Rationale: To find the appropriate diagnosis for the wound of the thigh, look in the ICD-9-CM index under the main term “foreign body.” There is a note under the “foreign body” heading that says “For foreign body with open wound or other injury, see Wound, open, or the type of injury specified.” The injury documented above states punctured by a stick in his thigh, so the correct code would be found in the ICD-9-CM index under the main term “wound, open” and the subterm “thigh” which references code 890.0.

When code 890.0 is referenced in the tabular section, it lists 890.0 Open wound of hip and thigh, without mention of complication, in addition to 890.1 complicated, and 890.2 with tendon involvement. The documentation does not mention tendon involvement, so it would be incorrect to report 890.2. Now we need to determine if the wound was without complication or complicated. The notes at the beginning of the open wound section (870–897) indicate the description “complicated” used in the fourth-digit subdivisions includes those with mention of delayed healing, delayed treatment, foreign body, or infection. The documentation clearly states that there was a foreign body, so the wound is classified as complicated and it would be appropriate to report code 890.1.

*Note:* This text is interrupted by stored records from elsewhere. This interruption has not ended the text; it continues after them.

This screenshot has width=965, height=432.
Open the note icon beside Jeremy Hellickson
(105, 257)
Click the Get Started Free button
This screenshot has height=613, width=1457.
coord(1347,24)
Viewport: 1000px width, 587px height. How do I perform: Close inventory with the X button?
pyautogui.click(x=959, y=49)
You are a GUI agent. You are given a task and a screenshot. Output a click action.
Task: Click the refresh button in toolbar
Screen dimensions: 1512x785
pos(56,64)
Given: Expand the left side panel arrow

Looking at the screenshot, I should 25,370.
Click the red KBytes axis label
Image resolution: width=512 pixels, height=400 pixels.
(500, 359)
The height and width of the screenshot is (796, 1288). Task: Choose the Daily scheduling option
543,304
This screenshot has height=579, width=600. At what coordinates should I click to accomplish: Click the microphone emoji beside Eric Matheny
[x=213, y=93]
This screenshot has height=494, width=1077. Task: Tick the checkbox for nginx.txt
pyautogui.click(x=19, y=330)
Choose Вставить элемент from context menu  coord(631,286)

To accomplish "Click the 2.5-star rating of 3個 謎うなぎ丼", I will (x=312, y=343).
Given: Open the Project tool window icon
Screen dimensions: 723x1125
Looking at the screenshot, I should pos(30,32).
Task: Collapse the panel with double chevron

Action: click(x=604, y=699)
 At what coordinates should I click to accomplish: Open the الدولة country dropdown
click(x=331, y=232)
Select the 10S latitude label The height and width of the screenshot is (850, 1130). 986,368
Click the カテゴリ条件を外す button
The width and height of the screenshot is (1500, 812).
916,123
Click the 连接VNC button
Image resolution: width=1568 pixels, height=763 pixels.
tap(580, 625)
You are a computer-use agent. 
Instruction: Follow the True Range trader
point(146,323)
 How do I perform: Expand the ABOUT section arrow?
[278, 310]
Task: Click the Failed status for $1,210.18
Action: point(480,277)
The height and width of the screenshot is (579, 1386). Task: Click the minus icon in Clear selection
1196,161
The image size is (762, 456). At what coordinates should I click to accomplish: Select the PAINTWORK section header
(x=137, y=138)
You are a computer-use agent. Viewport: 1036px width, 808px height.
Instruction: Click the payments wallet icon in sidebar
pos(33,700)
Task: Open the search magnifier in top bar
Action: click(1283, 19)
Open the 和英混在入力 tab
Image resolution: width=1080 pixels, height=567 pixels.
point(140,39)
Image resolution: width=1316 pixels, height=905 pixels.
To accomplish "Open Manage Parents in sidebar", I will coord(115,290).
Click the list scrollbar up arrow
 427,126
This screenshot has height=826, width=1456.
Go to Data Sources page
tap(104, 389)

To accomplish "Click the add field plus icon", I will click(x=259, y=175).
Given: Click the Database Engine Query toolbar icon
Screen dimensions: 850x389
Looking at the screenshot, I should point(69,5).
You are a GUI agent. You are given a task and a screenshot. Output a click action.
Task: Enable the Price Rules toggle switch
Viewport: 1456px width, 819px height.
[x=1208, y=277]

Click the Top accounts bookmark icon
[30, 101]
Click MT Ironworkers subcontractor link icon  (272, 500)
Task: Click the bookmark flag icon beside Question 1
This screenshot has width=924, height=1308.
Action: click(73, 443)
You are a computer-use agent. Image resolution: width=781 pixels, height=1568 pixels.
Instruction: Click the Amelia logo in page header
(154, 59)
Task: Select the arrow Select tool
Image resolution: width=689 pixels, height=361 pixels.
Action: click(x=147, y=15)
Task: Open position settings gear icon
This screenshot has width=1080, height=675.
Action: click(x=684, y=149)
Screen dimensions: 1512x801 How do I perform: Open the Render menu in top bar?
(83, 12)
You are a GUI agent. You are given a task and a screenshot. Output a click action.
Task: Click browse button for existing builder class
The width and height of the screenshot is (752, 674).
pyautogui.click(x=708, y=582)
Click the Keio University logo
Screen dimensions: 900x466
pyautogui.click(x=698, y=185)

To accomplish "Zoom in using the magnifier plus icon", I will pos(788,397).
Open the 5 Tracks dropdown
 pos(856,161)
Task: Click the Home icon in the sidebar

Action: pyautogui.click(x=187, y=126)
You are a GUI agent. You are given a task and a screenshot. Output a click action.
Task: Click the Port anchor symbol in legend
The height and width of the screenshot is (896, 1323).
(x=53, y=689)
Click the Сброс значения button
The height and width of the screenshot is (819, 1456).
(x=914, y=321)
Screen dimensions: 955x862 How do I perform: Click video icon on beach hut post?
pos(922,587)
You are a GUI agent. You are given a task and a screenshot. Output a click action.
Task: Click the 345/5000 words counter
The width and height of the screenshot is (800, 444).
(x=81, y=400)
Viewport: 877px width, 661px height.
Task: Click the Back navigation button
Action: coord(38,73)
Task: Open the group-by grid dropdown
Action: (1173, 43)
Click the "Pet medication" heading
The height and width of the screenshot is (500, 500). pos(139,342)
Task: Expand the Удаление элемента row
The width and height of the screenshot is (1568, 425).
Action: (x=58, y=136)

Next, a code is assigned for the circumstance that caused the injury, which is described by E codes. For this code, look in the ICD-9-CM external causes alphabetic index, section 3, under the main term “puncture” which refers the coder to “cut.” Under “cut,” see the subterm “piercing instrument” which references category E920. When category E920 is referenced in the tabular listing of ICD-9-CM, it describes an accident caused by unspecified cutting and piercing instrument or object. There are many subcategories for E920, in particular E920.8 Accident caused by other specified cutting and piercing instruments or objects, and it mentions splinter. So in this case the appropriate code would be E920.8.

For this scenario, it is not necessary to report a V status code for the foreign bodies. These codes would only be reported for retained (old), embedded foreign bodies with the potential to cause infection or other problem. Since “complicated” in the diagnosis code (fourth digit 1) accounts for the foreign bodies, which were removed, there is no “retained” status.